Deacon McMorrin spoke to his parish priest about vocations while in high school, and was advised to go to university and continue discerning. Whilst studying for a degree, he found himself drawn, ‘sometimes very strongly,’ in other directions—especially towards marriage or to a secular career—but as he got closer to graduation, the idea of priesthood returned regularly during prayer and ‘the quiet moments at Mass.’

“If I was honest, I didn’t think it would work out—more that it was something I had to ‘get out of my system!’” he said. “But every successive step—contacting the Vocations Director, attending the first Seminary Applicants Weekend, being accepted for seminary—gave a deeper and more satisfying sense of peace which is difficult to put into words, but which reassured me that I was on the right path. It wasn’t until I was a few years into seminary that I realised for sure that this was how God was calling me to spend the rest of my life.”
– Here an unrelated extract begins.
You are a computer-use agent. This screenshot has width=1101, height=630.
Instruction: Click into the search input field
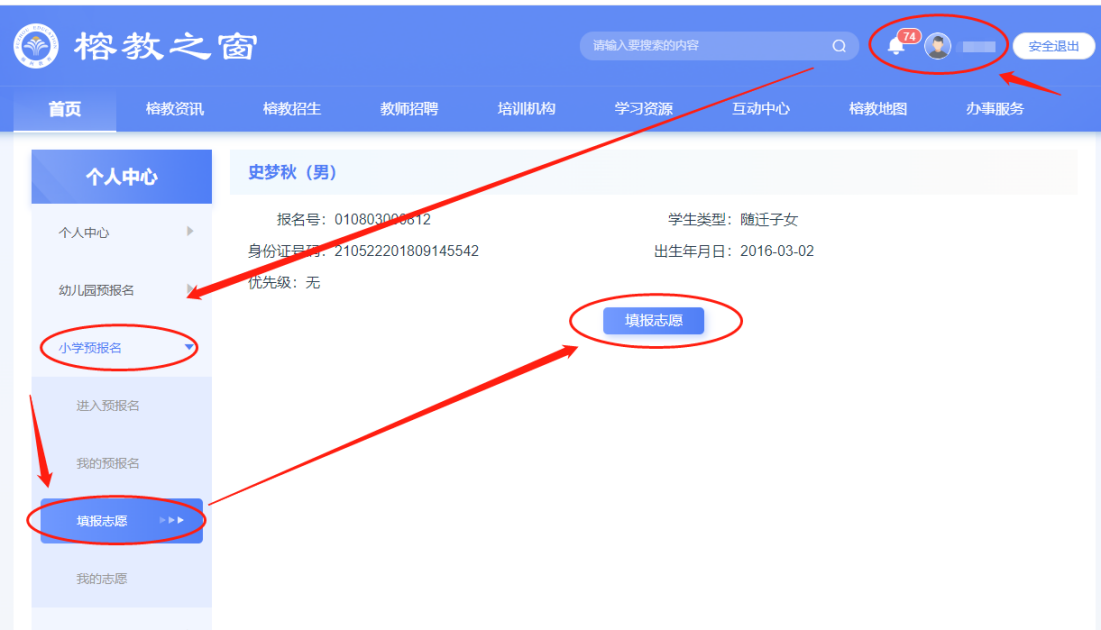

Looking ahead, Deacon McMorrin said he is looking forward to celebrating the sacraments and ‘being in a parish: getting to know the people I’m sent to serve, learning from them, accompanying them through their joys and struggles, in the most important moments of life and death.’

“Especially since I will be ordained as a priest during the year of Mercy, I look forward to absolving sins in the Sacrament of Reconciliation, helping people to experience the tremendous mercy of God,” he added.

 

Vocations in Scotland are managed at diocesan level and overseen by Priests for Scotland, an agency of the Bishop’s Conference that was started by Fr Andrew McKenzie in 2004. He stressed that people with a variety of skill sets can become priests. “You’re looking for applicants to have the ability to pick up the skills for pastoral ministry and some of those skills can be taught,” he said. “Applicants that, say, would be worried abut public speaking could actually become very good at it. It takes time. It is a formation programme. It’s not looking for ready-made priests. One of the most fundamental things is that an applicant must be open to formation.”
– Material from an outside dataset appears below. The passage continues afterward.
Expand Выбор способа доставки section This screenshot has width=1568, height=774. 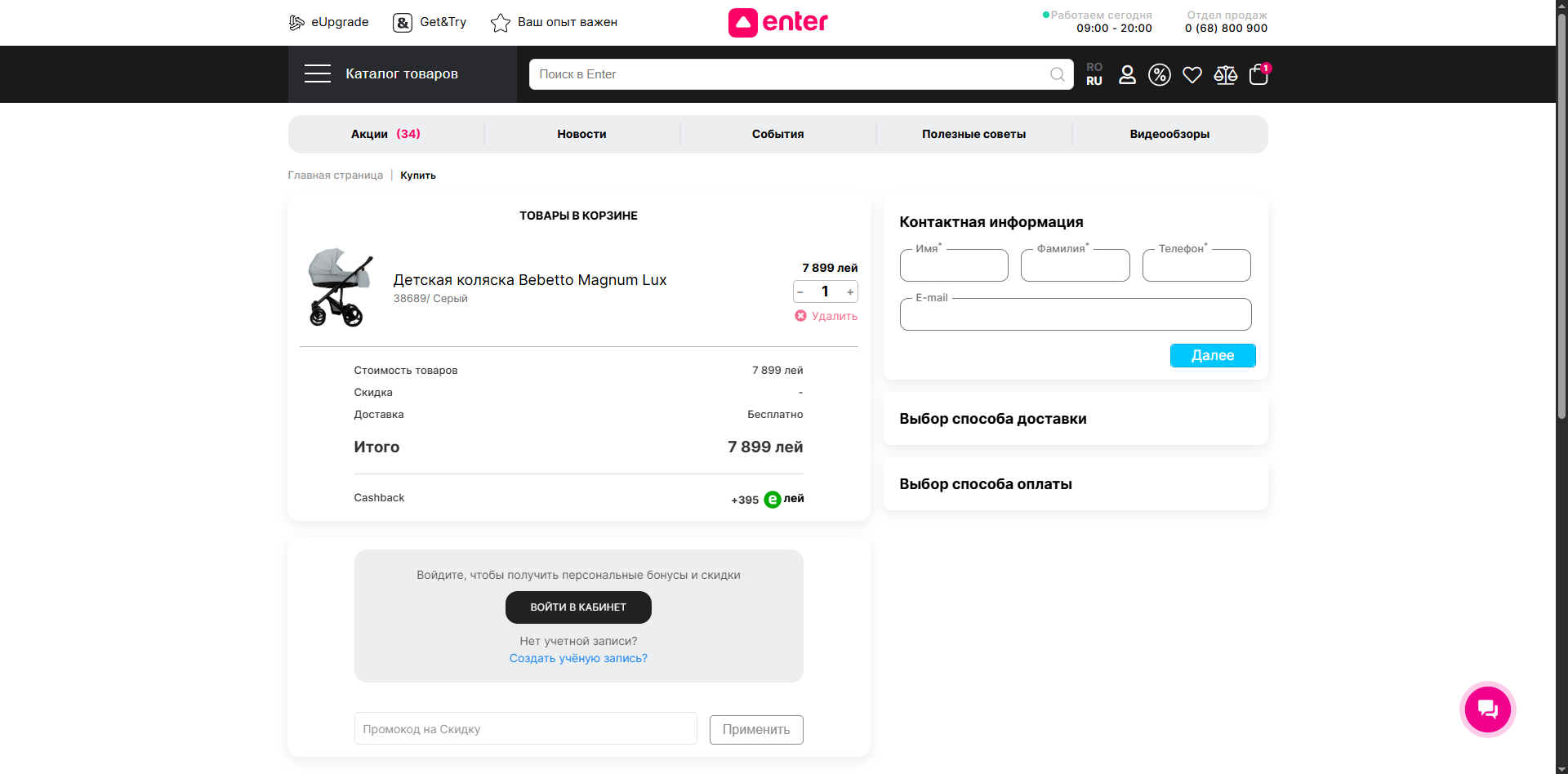pos(1075,419)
The differing backgrounds of potential seminarians, he said, can be a good thing. “There is a huge variety in age and background and that is okay. That is good; that is nourishing. That should strengthen things to have people with different experiences. They bring different things to ministry and that is important.

“When I was a seminarian 30 something years ago most seminarians were just out of school—seminarians today tend to be a little older and many of them have been to university, though not all of them.

“Many have different experiences from what we had, but the Church that they seek to serve is different too. In society today people are leaving big decisions to a little bit later than they might have done 20 years ago.”

Today, the path to priesthood is different from what it was a generation ago. A seminarian might spend his early twenties teaching abroad, or enter religious life before becoming a priest, or fulfil a pact with themselves after turning 30 and finding they are still hearing the call, or attend a non-denominational school, go on to university and full-time employment before entering training.

“Here in the seminary, there are all sorts of different characters, with all sorts of different backgrounds, life experiences and gifts,” Deacon McMorrin said.

“The same is true, of course, in the disciples the Lord first called: he called them in all sorts of different ways, from all different walks of life. But he chose them all and all of them were needed for the particular mission he had for them.”